I have had the opportunity to attend a number of NCAA Regional Leadership and NCAA Student-Athlete Development conferences over the past two years as a member of National SAAC. Without fail, at every conference there have been a handful of student-athletes who approach me because they think they are well above the 20-hour practice rule that is in use by the NCAA. After a brief discussion with the student-athletes, it is common that we realize that they have not broken the 20-hour rule, they simply don’t understand it. This is not to say that this rule is always followed. I am sure that there are a number of instances where student-athletes are going over their allowable 20 hours. If this is the case, the best thing to do is to report this to your compliance officer. But before we all cry wolf, I think it is important that we truly understand what is allowable under the 20 hour practice limitations.

The 20 hour rule was adopted in 1991 to reduce the amount of required time students spend on athletically related activities for academics and college experience. It is crazy to think that this rule wasn’t always in existence, but apparently our grandparents not only had to walk to school uphill both ways, but they also were allowed to practice and compete as much as their coach desired.
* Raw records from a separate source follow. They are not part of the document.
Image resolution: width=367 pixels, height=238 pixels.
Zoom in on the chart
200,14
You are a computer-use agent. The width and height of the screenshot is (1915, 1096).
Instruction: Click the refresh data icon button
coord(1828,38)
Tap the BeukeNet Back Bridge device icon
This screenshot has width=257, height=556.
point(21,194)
Where student-athletes get caught up under the current guidelines is in distinguishing between countable and non-countable related activities.

Here are some of the stipulations of the 20 hour rule.

1.To be countable, the purpose of a given activity must be monitored by coaching staff.

2.No student-athlete may have mandatory practice for more than 4 hours per day – with an exception for men’s and women’s golf.

3.Competition counts as 3 hours – even if your track meet lasts all day.

4.You must have one day off per week, though this can be your travel day to or from a competition.

5.Mandatory practice does not include time in the training room for getting taped/rehabilitated, or time that is not spent with your coach – often referred to as ‘captain’s practice’

6.You compliance team meeting, or other time spent incidental to participation also does not count. This could possibly even include time spent in the film room if coaches are not supervising.

7.In order for something to be ‘voluntary’, it must not be required that you report back to the coach. Voluntary workouts can also be conducted in athletics facilities as long as a coach is not directly supervising.

8.There are also a number of other stipulations for the 8 hour rule – for when you are out of season – that are equally important.

The fact of the matter is that the 20 hour rule is actually pretty black and white. It is our responsibility to eliminate the gray area by educating ourselves and our teammates on what is and is not permissible. Your campus compliance directors know this stuff like the back of their hands. If you have a question about it – ask! You are also welcome to contact your National SAAC representative if you need further clarification, or even if you just want to get the student-athlete perspective.

With all of the added treatments, tutoring sessions, and team meetings, our 20 hour max can often seem like 40 or 50 hours – but at least we have a max! If you still think your team is going over the limit, you should talk to your compliance director – and talk to your grandfather. He’ll be sure to tell you about the good ol’ days!

Matt Baysinger

Chair, NCAA Division I SAAC

University of Kansas

Big 12 Conference


*Please reference NCAA Bylaw 2.14 for further information as well.